- DATASET EXTRACT:
=====
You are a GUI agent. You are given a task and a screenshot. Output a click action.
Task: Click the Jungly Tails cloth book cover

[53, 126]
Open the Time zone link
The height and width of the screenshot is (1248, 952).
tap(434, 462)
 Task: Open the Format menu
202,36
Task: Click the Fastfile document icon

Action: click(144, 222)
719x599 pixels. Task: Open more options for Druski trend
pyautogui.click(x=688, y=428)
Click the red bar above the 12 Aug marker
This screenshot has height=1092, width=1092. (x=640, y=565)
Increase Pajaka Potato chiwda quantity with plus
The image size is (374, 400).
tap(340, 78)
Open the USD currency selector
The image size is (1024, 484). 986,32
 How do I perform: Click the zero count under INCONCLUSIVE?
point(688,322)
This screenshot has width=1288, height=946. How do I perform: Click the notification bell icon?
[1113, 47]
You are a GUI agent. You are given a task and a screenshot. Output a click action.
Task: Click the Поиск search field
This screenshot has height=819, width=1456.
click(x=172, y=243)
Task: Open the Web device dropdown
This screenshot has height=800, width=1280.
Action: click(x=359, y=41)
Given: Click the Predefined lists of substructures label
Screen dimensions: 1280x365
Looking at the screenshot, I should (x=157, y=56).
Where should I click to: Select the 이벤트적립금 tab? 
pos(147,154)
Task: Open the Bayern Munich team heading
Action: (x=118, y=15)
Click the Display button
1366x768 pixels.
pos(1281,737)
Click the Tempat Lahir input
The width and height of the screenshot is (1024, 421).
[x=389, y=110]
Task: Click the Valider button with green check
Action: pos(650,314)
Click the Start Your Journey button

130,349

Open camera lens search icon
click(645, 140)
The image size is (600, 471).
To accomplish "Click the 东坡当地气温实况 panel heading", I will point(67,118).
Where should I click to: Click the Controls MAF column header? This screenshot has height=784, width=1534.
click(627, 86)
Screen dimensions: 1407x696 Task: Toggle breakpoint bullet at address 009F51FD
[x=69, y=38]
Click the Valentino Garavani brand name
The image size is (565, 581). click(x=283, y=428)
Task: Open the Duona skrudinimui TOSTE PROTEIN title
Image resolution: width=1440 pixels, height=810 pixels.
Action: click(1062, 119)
=====
- PROBLEM REQUIREMENTS:
Output all of the data above without any alteration.

- RESPONSE TO THIS EXERCISE:
You are a GUI agent. You are given a task and a screenshot. Output a click action.
Task: Click the Jungly Tails cloth book cover

[53, 126]
Open the Time zone link
The height and width of the screenshot is (1248, 952).
tap(434, 462)
 Task: Open the Format menu
202,36
Task: Click the Fastfile document icon

Action: click(144, 222)
719x599 pixels. Task: Open more options for Druski trend
pyautogui.click(x=688, y=428)
Click the red bar above the 12 Aug marker
This screenshot has height=1092, width=1092. (x=640, y=565)
Increase Pajaka Potato chiwda quantity with plus
The image size is (374, 400).
tap(340, 78)
Open the USD currency selector
The image size is (1024, 484). 986,32
 How do I perform: Click the zero count under INCONCLUSIVE?
point(688,322)
This screenshot has width=1288, height=946. How do I perform: Click the notification bell icon?
[1113, 47]
You are a GUI agent. You are given a task and a screenshot. Output a click action.
Task: Click the Поиск search field
This screenshot has height=819, width=1456.
click(x=172, y=243)
Task: Open the Web device dropdown
This screenshot has height=800, width=1280.
Action: click(x=359, y=41)
Given: Click the Predefined lists of substructures label
Screen dimensions: 1280x365
Looking at the screenshot, I should (x=157, y=56).
Where should I click to: Select the 이벤트적립금 tab? 
pos(147,154)
Task: Open the Bayern Munich team heading
Action: (x=118, y=15)
Click the Display button
1366x768 pixels.
pos(1281,737)
Click the Tempat Lahir input
The width and height of the screenshot is (1024, 421).
[x=389, y=110]
Task: Click the Valider button with green check
Action: pos(650,314)
Click the Start Your Journey button

130,349

Open camera lens search icon
click(645, 140)
The image size is (600, 471).
To accomplish "Click the 东坡当地气温实况 panel heading", I will point(67,118).
Where should I click to: Click the Controls MAF column header? This screenshot has height=784, width=1534.
click(627, 86)
Screen dimensions: 1407x696 Task: Toggle breakpoint bullet at address 009F51FD
[x=69, y=38]
Click the Valentino Garavani brand name
The image size is (565, 581). click(x=283, y=428)
Task: Open the Duona skrudinimui TOSTE PROTEIN title
Image resolution: width=1440 pixels, height=810 pixels.
Action: click(1062, 119)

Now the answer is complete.